Please restate each entry below, word for word.

————————

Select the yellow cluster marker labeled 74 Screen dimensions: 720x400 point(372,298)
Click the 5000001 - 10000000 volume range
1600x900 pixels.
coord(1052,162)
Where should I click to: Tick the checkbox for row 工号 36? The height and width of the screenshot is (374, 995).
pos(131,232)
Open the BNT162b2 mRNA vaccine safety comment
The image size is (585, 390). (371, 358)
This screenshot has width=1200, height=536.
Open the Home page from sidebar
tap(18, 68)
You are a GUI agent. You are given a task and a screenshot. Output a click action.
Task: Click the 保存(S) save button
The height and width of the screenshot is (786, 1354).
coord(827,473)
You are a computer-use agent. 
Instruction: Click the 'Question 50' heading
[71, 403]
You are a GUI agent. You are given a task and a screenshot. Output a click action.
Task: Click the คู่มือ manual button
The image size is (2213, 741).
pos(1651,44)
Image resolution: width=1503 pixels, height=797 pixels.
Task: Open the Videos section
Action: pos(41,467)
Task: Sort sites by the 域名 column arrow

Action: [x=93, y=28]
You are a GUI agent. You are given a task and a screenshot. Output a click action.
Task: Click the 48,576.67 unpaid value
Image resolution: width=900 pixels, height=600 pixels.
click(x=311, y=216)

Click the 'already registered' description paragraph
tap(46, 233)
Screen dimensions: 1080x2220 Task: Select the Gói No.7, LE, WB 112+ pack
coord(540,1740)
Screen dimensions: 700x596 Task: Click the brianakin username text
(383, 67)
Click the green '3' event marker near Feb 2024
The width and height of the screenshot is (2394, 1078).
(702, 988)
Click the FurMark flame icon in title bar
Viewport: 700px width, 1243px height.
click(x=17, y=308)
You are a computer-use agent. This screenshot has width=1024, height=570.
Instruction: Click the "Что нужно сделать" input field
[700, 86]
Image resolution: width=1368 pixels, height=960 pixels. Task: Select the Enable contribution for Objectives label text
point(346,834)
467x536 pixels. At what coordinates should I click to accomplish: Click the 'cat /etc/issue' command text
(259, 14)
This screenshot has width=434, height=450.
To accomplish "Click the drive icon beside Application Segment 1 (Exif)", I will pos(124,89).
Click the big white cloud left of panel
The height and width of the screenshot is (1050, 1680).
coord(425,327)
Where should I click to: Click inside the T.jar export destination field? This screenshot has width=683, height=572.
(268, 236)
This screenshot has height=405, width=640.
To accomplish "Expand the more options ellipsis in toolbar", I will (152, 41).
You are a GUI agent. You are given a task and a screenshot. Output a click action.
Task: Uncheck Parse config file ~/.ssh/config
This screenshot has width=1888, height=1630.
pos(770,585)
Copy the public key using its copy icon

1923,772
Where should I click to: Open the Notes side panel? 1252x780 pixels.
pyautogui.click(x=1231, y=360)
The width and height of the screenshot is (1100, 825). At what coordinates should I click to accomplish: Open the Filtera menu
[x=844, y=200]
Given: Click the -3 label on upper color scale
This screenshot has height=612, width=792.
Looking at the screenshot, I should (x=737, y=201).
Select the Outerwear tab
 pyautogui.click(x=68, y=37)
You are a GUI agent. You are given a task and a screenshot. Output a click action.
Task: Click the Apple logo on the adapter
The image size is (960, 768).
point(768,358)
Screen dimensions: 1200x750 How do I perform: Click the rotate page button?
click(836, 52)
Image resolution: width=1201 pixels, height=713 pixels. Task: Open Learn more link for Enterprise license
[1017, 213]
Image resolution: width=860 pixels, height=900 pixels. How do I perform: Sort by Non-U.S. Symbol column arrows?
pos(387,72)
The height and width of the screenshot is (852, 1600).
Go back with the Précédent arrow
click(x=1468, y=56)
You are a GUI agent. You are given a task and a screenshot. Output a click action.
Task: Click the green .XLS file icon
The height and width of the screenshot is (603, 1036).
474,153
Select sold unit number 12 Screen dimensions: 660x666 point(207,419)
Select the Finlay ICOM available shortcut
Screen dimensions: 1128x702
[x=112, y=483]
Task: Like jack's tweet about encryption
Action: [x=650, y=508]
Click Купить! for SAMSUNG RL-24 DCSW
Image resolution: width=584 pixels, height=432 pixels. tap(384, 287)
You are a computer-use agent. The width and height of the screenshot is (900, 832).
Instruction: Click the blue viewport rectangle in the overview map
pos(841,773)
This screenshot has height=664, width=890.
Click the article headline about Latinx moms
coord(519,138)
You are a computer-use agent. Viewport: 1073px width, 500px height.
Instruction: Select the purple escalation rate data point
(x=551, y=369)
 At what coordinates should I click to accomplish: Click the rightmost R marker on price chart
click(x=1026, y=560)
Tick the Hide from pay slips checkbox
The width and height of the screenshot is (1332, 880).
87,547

————————

• SOLUTION TO THE EXERCISE:
Select the yellow cluster marker labeled 74 Screen dimensions: 720x400 point(372,298)
Click the 5000001 - 10000000 volume range
1600x900 pixels.
coord(1052,162)
Where should I click to: Tick the checkbox for row 工号 36? The height and width of the screenshot is (374, 995).
pos(131,232)
Open the BNT162b2 mRNA vaccine safety comment
The image size is (585, 390). (371, 358)
This screenshot has width=1200, height=536.
Open the Home page from sidebar
tap(18, 68)
You are a GUI agent. You are given a task and a screenshot. Output a click action.
Task: Click the 保存(S) save button
The height and width of the screenshot is (786, 1354).
coord(827,473)
You are a computer-use agent. 
Instruction: Click the 'Question 50' heading
[71, 403]
You are a GUI agent. You are given a task and a screenshot. Output a click action.
Task: Click the คู่มือ manual button
The image size is (2213, 741).
pos(1651,44)
Image resolution: width=1503 pixels, height=797 pixels.
Task: Open the Videos section
Action: pos(41,467)
Task: Sort sites by the 域名 column arrow

Action: [x=93, y=28]
You are a GUI agent. You are given a task and a screenshot. Output a click action.
Task: Click the 48,576.67 unpaid value
Image resolution: width=900 pixels, height=600 pixels.
click(x=311, y=216)

Click the 'already registered' description paragraph
tap(46, 233)
Screen dimensions: 1080x2220 Task: Select the Gói No.7, LE, WB 112+ pack
coord(540,1740)
Screen dimensions: 700x596 Task: Click the brianakin username text
(383, 67)
Click the green '3' event marker near Feb 2024
The width and height of the screenshot is (2394, 1078).
(702, 988)
Click the FurMark flame icon in title bar
Viewport: 700px width, 1243px height.
click(x=17, y=308)
You are a computer-use agent. This screenshot has width=1024, height=570.
Instruction: Click the "Что нужно сделать" input field
[700, 86]
Image resolution: width=1368 pixels, height=960 pixels. Task: Select the Enable contribution for Objectives label text
point(346,834)
467x536 pixels. At what coordinates should I click to accomplish: Click the 'cat /etc/issue' command text
(259, 14)
This screenshot has width=434, height=450.
To accomplish "Click the drive icon beside Application Segment 1 (Exif)", I will pos(124,89).
Click the big white cloud left of panel
The height and width of the screenshot is (1050, 1680).
coord(425,327)
Where should I click to: Click inside the T.jar export destination field? This screenshot has width=683, height=572.
(268, 236)
This screenshot has height=405, width=640.
To accomplish "Expand the more options ellipsis in toolbar", I will (152, 41).
You are a GUI agent. You are given a task and a screenshot. Output a click action.
Task: Uncheck Parse config file ~/.ssh/config
This screenshot has width=1888, height=1630.
pos(770,585)
Copy the public key using its copy icon

1923,772
Where should I click to: Open the Notes side panel? 1252x780 pixels.
pyautogui.click(x=1231, y=360)
The width and height of the screenshot is (1100, 825). At what coordinates should I click to accomplish: Open the Filtera menu
[x=844, y=200]
Given: Click the -3 label on upper color scale
This screenshot has height=612, width=792.
Looking at the screenshot, I should (x=737, y=201).
Select the Outerwear tab
 pyautogui.click(x=68, y=37)
You are a GUI agent. You are given a task and a screenshot. Output a click action.
Task: Click the Apple logo on the adapter
The image size is (960, 768).
point(768,358)
Screen dimensions: 1200x750 How do I perform: Click the rotate page button?
click(836, 52)
Image resolution: width=1201 pixels, height=713 pixels. Task: Open Learn more link for Enterprise license
[1017, 213]
Image resolution: width=860 pixels, height=900 pixels. How do I perform: Sort by Non-U.S. Symbol column arrows?
pos(387,72)
The height and width of the screenshot is (852, 1600).
Go back with the Précédent arrow
click(x=1468, y=56)
You are a GUI agent. You are given a task and a screenshot. Output a click action.
Task: Click the green .XLS file icon
The height and width of the screenshot is (603, 1036).
474,153
Select sold unit number 12 Screen dimensions: 660x666 point(207,419)
Select the Finlay ICOM available shortcut
Screen dimensions: 1128x702
[x=112, y=483]
Task: Like jack's tweet about encryption
Action: [x=650, y=508]
Click Купить! for SAMSUNG RL-24 DCSW
Image resolution: width=584 pixels, height=432 pixels. tap(384, 287)
You are a computer-use agent. The width and height of the screenshot is (900, 832).
Instruction: Click the blue viewport rectangle in the overview map
pos(841,773)
This screenshot has height=664, width=890.
Click the article headline about Latinx moms
coord(519,138)
You are a computer-use agent. Viewport: 1073px width, 500px height.
Instruction: Select the purple escalation rate data point
(x=551, y=369)
 At what coordinates should I click to accomplish: Click the rightmost R marker on price chart
click(x=1026, y=560)
Tick the Hide from pay slips checkbox
The width and height of the screenshot is (1332, 880).
87,547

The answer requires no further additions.